Dense Road Surface Grip Map Prediction from Multimodal Image Data
Jyri Maanpää, Julius Pesonen, Heikki Hyyti, Iaroslav Melekhov, Juho Kannala, Petri Manninen, Antero Kukko, Juha Hyyppä
TL;DR
This work tackles predicting a dense, pixelwise road-surface grip map to anticipate slippery conditions for autonomous driving. It leverages a CNN with modality-specific encoders and multi-encoder fusion to fuse forward RGB, thermal, and LiDAR reflectance data, trained with weak, pixelwise ground truth from an optical road weather sensor. The authors assemble a 37-hour ARVO dataset across diverse winter conditions and introduce a rigorous pixelwise data matching pipeline, reporting that sensor fusion yields better grip predictions than single-modality baselines (best RMSE: $0.0632$ on validation and $0.0575$ on test for RGB+T+R). The study contributes a data collection/processing pipeline, an effective dense grip-map predictor, and a public demo, underscoring the practical potential of multimodal sensing for proactive autonomous driving under adverse weather.
Abstract
Slippery road weather conditions are prevalent in many regions and cause a regular risk for traffic. Still, there has been less research on how autonomous vehicles could detect slippery driving conditions on the road to drive safely.
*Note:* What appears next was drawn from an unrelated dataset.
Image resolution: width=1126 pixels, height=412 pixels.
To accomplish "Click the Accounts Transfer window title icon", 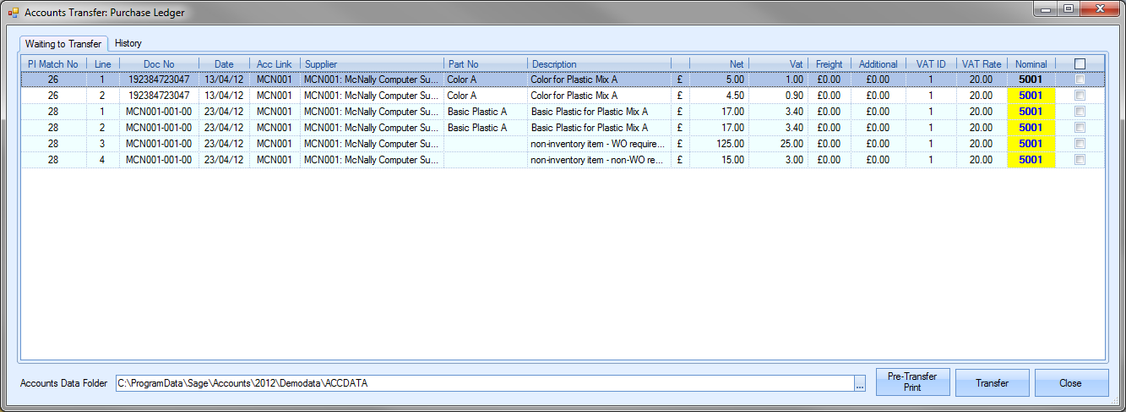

In this work, we propose a method to predict a dense grip map from the area in front of the car, based on postprocessed multimodal sensor data. We trained a convolutional neural network to predict pixelwise grip values from fused RGB camera, thermal camera, and LiDAR reflectance images, based on weakly supervised ground truth from an optical road weather sensor. The experiments show that it is possible to predict dense grip values with good accuracy from the used data modalities as the produced grip map follows both ground truth measurements and local weather conditions, such as snowy areas on the road. The model using only the RGB camera or LiDAR reflectance modality provided good baseline results for grip prediction accuracy while using models fusing the RGB camera, thermal camera, and LiDAR modalities improved the grip predictions significantly.